Extracted data entries:
================
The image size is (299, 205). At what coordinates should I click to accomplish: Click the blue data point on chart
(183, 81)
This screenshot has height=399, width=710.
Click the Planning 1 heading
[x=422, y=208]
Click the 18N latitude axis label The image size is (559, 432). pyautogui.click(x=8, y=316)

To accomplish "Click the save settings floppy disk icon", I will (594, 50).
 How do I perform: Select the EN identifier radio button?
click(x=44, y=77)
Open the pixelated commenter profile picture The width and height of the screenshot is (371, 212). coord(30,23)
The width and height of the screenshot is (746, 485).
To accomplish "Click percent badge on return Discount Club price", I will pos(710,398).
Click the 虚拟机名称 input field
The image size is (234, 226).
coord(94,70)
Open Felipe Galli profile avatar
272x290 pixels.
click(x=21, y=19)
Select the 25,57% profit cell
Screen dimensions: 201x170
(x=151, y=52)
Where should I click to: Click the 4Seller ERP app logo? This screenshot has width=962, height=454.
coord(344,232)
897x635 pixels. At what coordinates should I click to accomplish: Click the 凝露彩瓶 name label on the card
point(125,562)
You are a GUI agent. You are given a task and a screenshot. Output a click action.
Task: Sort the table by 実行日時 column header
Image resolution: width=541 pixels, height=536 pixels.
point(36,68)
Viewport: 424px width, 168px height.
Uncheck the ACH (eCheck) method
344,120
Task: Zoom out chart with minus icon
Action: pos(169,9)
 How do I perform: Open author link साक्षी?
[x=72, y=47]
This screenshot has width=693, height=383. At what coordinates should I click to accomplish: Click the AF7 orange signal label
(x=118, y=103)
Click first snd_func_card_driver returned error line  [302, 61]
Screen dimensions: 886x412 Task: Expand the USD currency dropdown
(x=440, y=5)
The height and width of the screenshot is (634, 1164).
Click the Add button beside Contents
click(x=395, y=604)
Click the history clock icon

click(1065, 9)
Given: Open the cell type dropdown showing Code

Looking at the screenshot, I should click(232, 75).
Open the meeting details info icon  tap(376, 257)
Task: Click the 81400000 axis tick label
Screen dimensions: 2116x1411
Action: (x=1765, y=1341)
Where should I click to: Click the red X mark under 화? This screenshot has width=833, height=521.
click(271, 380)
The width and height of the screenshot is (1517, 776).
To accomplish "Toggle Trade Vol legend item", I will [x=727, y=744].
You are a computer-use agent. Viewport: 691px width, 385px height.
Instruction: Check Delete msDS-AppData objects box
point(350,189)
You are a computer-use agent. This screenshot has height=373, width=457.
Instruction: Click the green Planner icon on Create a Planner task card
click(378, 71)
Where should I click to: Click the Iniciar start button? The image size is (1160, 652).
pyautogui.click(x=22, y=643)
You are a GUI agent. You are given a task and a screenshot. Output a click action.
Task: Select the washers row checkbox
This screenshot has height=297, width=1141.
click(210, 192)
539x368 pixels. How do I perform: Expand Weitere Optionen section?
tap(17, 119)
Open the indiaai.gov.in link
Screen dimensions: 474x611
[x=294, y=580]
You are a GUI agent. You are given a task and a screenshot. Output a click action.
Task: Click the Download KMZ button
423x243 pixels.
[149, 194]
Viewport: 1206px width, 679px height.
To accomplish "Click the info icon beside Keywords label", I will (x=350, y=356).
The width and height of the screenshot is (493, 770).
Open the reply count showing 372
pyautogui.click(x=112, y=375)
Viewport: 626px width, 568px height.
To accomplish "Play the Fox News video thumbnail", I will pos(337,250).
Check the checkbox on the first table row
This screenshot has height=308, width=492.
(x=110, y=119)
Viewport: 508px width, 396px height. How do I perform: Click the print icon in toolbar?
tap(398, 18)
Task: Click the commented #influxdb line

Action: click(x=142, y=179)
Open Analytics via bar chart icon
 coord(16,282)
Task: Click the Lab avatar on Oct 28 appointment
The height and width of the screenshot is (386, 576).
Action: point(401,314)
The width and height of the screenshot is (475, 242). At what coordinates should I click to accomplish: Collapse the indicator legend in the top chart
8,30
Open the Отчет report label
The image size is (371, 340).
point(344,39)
================
> [Problem to solve]: Quote all of the records above word for word, reproducing every line without any change.

> [The output]:
The image size is (299, 205). At what coordinates should I click to accomplish: Click the blue data point on chart
(183, 81)
This screenshot has height=399, width=710.
Click the Planning 1 heading
[x=422, y=208]
Click the 18N latitude axis label The image size is (559, 432). pyautogui.click(x=8, y=316)

To accomplish "Click the save settings floppy disk icon", I will (594, 50).
 How do I perform: Select the EN identifier radio button?
click(x=44, y=77)
Open the pixelated commenter profile picture The width and height of the screenshot is (371, 212). coord(30,23)
The width and height of the screenshot is (746, 485).
To accomplish "Click percent badge on return Discount Club price", I will pos(710,398).
Click the 虚拟机名称 input field
The image size is (234, 226).
coord(94,70)
Open Felipe Galli profile avatar
272x290 pixels.
click(x=21, y=19)
Select the 25,57% profit cell
Screen dimensions: 201x170
(x=151, y=52)
Where should I click to: Click the 4Seller ERP app logo? This screenshot has width=962, height=454.
coord(344,232)
897x635 pixels. At what coordinates should I click to accomplish: Click the 凝露彩瓶 name label on the card
point(125,562)
You are a GUI agent. You are given a task and a screenshot. Output a click action.
Task: Sort the table by 実行日時 column header
Image resolution: width=541 pixels, height=536 pixels.
point(36,68)
Viewport: 424px width, 168px height.
Uncheck the ACH (eCheck) method
344,120
Task: Zoom out chart with minus icon
Action: pos(169,9)
 How do I perform: Open author link साक्षी?
[x=72, y=47]
This screenshot has width=693, height=383. At what coordinates should I click to accomplish: Click the AF7 orange signal label
(x=118, y=103)
Click first snd_func_card_driver returned error line  [302, 61]
Screen dimensions: 886x412 Task: Expand the USD currency dropdown
(x=440, y=5)
The height and width of the screenshot is (634, 1164).
Click the Add button beside Contents
click(x=395, y=604)
Click the history clock icon

click(1065, 9)
Given: Open the cell type dropdown showing Code

Looking at the screenshot, I should click(232, 75).
Open the meeting details info icon  tap(376, 257)
Task: Click the 81400000 axis tick label
Screen dimensions: 2116x1411
Action: (x=1765, y=1341)
Where should I click to: Click the red X mark under 화? This screenshot has width=833, height=521.
click(271, 380)
The width and height of the screenshot is (1517, 776).
To accomplish "Toggle Trade Vol legend item", I will [x=727, y=744].
You are a computer-use agent. Viewport: 691px width, 385px height.
Instruction: Check Delete msDS-AppData objects box
point(350,189)
You are a computer-use agent. This screenshot has height=373, width=457.
Instruction: Click the green Planner icon on Create a Planner task card
click(378, 71)
Where should I click to: Click the Iniciar start button? The image size is (1160, 652).
pyautogui.click(x=22, y=643)
You are a GUI agent. You are given a task and a screenshot. Output a click action.
Task: Select the washers row checkbox
This screenshot has height=297, width=1141.
click(210, 192)
539x368 pixels. How do I perform: Expand Weitere Optionen section?
tap(17, 119)
Open the indiaai.gov.in link
Screen dimensions: 474x611
[x=294, y=580]
You are a GUI agent. You are given a task and a screenshot. Output a click action.
Task: Click the Download KMZ button
423x243 pixels.
[149, 194]
Viewport: 1206px width, 679px height.
To accomplish "Click the info icon beside Keywords label", I will (x=350, y=356).
The width and height of the screenshot is (493, 770).
Open the reply count showing 372
pyautogui.click(x=112, y=375)
Viewport: 626px width, 568px height.
To accomplish "Play the Fox News video thumbnail", I will pos(337,250).
Check the checkbox on the first table row
This screenshot has height=308, width=492.
(x=110, y=119)
Viewport: 508px width, 396px height. How do I perform: Click the print icon in toolbar?
tap(398, 18)
Task: Click the commented #influxdb line

Action: click(x=142, y=179)
Open Analytics via bar chart icon
 coord(16,282)
Task: Click the Lab avatar on Oct 28 appointment
The height and width of the screenshot is (386, 576).
Action: point(401,314)
The width and height of the screenshot is (475, 242). At what coordinates should I click to accomplish: Collapse the indicator legend in the top chart
8,30
Open the Отчет report label
The image size is (371, 340).
point(344,39)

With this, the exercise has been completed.